USA Today: On July 1, 1976, as part of the nation's Bicentennial celebration, Smithsonian's National Air and Space Museum welcomed visitors to its modern building on the National Mall. Over the years, hordes have eyeballed the 1903 Wright Flyer, the Spirit of St. Louis, Friendship 7 and the Apollo 11 command module. It is billed as the most popular museum in the world (amazing, since legendary tourist draws such as the Louvre in Paris are so much bigger).

As of May, the museum says it has welcomed 303,674,128 million (!!!!!) visitors to its two sites (the Steven F. Udvar-Hazy Center opened outside D.C. near Dulles International Airport in 2003 and now is the most popular museum in Virginia).

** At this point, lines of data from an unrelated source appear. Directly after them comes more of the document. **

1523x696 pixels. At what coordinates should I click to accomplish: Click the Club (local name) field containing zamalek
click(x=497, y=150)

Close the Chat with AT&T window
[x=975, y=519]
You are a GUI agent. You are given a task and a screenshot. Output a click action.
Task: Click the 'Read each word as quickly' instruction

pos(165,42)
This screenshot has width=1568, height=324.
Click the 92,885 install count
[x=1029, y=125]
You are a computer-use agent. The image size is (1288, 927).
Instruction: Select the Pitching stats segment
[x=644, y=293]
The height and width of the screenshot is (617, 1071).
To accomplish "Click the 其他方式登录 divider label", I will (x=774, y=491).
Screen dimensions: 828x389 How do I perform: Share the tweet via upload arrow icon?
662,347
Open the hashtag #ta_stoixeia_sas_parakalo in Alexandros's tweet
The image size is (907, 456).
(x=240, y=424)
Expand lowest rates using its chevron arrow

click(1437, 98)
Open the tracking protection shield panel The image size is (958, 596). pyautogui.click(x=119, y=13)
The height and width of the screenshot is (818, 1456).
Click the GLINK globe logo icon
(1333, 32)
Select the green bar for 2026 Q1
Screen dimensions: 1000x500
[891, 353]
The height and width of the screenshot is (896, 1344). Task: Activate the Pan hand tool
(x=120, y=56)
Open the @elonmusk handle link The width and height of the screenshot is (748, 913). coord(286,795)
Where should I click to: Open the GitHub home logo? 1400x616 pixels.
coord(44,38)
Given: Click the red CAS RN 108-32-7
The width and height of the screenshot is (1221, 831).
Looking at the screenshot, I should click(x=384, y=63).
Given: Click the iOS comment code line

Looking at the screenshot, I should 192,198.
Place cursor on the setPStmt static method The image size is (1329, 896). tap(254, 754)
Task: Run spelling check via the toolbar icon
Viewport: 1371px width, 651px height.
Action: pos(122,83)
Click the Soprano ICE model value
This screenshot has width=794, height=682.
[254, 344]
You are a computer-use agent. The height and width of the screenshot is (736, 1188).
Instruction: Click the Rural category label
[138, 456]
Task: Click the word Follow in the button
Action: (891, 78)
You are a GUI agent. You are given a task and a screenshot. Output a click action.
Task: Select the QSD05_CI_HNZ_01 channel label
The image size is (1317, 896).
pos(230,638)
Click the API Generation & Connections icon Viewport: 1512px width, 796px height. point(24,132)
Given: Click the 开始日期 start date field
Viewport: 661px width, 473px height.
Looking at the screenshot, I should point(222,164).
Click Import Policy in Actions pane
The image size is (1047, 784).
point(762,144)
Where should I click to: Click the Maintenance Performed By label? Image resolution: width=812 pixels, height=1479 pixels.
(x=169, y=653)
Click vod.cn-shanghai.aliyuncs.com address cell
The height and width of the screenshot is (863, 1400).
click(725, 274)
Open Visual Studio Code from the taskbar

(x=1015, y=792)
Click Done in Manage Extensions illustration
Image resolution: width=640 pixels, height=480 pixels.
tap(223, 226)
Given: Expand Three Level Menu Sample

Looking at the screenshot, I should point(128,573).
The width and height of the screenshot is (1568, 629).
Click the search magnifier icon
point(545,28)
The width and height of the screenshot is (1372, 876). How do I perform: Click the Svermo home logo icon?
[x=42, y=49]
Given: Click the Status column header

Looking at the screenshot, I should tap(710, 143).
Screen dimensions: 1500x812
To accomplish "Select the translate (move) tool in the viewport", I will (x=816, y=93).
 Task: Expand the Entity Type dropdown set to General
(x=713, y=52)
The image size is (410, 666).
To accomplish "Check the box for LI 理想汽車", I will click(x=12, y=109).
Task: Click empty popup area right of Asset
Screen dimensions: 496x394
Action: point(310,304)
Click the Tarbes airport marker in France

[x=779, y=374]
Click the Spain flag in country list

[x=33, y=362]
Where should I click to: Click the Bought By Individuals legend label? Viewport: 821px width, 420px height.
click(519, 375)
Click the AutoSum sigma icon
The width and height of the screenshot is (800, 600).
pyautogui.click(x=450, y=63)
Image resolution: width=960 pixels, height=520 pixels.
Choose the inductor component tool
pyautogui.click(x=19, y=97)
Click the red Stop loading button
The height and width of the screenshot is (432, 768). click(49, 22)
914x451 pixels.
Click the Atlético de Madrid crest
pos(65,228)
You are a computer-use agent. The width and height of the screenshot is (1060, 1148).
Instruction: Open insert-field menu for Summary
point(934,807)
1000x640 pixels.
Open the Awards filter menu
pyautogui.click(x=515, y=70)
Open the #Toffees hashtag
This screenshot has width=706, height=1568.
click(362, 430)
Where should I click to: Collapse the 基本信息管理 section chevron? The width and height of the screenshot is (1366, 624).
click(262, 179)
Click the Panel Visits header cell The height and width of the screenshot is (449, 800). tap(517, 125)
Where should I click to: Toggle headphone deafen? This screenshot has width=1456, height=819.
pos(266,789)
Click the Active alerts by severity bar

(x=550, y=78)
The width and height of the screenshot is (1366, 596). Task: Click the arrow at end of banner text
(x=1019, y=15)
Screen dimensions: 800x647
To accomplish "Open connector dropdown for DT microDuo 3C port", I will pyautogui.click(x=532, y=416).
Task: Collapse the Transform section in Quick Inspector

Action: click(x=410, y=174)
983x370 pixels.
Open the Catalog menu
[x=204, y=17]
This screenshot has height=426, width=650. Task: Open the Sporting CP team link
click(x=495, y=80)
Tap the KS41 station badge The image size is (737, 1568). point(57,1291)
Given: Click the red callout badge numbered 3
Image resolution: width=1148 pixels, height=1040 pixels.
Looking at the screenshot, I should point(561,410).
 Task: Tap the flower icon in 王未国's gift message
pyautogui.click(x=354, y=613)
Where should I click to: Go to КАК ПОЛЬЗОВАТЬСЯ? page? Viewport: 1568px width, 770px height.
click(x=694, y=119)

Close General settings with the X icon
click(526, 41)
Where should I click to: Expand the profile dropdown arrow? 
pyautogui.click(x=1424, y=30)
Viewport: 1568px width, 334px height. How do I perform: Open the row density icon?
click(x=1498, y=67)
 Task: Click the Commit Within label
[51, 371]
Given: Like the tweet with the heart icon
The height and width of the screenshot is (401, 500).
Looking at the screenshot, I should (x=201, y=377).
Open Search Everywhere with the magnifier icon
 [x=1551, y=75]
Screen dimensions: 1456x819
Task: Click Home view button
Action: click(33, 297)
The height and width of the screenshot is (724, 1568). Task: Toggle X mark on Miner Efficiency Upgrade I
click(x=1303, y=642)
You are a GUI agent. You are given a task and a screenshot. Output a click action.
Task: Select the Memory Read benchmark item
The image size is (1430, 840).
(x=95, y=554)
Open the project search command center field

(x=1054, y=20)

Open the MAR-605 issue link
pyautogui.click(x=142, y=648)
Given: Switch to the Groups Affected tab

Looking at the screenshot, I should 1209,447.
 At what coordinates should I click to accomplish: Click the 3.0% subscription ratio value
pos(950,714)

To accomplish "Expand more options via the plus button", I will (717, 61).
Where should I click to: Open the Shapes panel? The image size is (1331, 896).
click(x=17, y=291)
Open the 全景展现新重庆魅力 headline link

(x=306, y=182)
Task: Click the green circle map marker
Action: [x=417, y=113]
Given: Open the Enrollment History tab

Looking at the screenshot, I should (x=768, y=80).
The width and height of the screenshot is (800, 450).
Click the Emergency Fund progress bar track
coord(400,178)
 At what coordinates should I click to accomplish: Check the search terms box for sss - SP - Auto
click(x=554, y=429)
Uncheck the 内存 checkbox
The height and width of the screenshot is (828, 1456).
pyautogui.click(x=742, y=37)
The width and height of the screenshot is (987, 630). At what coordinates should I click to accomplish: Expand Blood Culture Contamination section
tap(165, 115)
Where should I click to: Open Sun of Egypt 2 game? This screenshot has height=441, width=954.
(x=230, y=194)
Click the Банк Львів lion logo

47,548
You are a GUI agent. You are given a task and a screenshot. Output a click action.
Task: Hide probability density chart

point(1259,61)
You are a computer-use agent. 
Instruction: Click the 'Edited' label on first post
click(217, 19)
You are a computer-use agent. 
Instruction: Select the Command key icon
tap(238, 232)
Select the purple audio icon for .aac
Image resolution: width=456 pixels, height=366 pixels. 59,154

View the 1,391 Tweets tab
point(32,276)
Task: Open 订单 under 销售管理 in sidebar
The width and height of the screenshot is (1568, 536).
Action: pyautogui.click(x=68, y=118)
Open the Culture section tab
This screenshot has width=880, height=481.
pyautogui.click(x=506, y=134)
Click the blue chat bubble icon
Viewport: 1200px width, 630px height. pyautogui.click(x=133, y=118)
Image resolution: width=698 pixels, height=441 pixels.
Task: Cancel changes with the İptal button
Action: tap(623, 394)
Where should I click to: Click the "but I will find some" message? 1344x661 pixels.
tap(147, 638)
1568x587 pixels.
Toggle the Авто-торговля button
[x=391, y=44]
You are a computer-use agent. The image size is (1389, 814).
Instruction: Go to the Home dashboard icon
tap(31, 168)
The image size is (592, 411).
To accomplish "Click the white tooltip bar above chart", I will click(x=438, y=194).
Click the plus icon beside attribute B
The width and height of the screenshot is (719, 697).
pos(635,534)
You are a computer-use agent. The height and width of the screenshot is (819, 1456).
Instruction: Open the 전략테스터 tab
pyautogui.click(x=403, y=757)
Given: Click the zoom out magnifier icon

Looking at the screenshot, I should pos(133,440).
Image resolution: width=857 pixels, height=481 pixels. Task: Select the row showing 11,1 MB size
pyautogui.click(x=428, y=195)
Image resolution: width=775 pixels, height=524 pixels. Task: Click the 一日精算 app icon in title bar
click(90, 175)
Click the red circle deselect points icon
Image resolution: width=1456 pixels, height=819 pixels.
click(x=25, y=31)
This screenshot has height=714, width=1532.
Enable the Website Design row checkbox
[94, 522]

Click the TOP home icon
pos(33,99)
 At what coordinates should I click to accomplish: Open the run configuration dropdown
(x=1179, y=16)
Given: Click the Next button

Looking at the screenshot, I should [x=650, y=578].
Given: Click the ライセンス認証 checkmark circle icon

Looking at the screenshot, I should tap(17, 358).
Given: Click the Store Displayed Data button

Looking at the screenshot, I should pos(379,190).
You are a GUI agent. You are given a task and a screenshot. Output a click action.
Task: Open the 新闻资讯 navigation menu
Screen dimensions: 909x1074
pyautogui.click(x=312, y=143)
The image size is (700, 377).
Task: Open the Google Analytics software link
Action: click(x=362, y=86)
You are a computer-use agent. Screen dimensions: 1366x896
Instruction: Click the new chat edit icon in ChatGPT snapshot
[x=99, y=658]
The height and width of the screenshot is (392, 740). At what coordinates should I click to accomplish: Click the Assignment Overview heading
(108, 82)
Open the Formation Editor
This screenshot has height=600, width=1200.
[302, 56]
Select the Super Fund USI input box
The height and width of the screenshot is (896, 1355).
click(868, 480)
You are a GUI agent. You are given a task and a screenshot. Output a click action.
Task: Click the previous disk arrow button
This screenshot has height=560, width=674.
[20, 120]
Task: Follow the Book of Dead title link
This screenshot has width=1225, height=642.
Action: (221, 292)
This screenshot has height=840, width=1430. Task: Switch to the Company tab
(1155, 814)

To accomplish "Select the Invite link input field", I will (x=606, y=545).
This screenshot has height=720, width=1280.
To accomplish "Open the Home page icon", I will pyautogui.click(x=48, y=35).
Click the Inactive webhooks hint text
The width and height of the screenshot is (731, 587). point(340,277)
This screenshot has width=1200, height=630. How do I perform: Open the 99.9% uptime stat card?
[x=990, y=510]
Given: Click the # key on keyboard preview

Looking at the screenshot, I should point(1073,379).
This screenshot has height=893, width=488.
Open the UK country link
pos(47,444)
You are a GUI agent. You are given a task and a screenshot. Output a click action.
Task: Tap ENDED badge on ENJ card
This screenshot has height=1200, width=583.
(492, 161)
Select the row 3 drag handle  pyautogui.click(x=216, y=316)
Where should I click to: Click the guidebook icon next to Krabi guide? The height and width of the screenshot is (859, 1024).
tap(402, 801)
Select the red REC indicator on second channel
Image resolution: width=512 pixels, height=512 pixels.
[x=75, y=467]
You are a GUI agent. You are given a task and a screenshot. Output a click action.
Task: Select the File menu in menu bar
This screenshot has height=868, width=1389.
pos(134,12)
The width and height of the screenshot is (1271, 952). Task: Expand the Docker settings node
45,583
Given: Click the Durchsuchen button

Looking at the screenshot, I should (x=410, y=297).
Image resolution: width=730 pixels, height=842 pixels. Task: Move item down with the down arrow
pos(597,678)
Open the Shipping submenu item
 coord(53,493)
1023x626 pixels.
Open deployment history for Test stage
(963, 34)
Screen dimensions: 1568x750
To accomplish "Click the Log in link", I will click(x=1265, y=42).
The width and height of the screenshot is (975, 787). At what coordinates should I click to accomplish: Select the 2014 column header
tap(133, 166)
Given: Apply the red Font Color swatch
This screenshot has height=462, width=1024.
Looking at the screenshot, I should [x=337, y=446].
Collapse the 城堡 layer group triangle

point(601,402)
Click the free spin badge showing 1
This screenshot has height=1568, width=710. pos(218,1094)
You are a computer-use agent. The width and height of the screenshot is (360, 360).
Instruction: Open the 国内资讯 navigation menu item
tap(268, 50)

The 35th anniversary at the main museum flagship includes the Imax movie that premiered on opening day. To Fly! will be showing at 1976 prices: 50 cents for adults and 25 cents for children. At 2 p.m., curators Michael Neufeld and Alex Spencer will discuss their book, Smithsonian National Air and Space Museum: An Autobiography. It will be on a live webcast on the museum site, so you can hear it even if you can't be in D.C.

If you can't go, visit the 35th anniversary website, which includes congratulatory messages from Apollo 11 astronaut and the mist Air and Space director, Michael Collins -- even from Elmo of TV's Sesame Street. Anyone can post memories of trips to the museum. Seeing To Fly! -- and feeling as if I were soaring over the world -- would be my exhilarating experience.

The Air and Space facilities host the world's largest collection of historic aircraft, spacecraft and flight artifacts. There are 22 exhibition galleries in the flagship building and two exhibition hangars at the Udvar-Hazy Center. A third hangar is due at year's end. Admission is free at both, but expect to pay $15 for parking at Udvar-Hazy.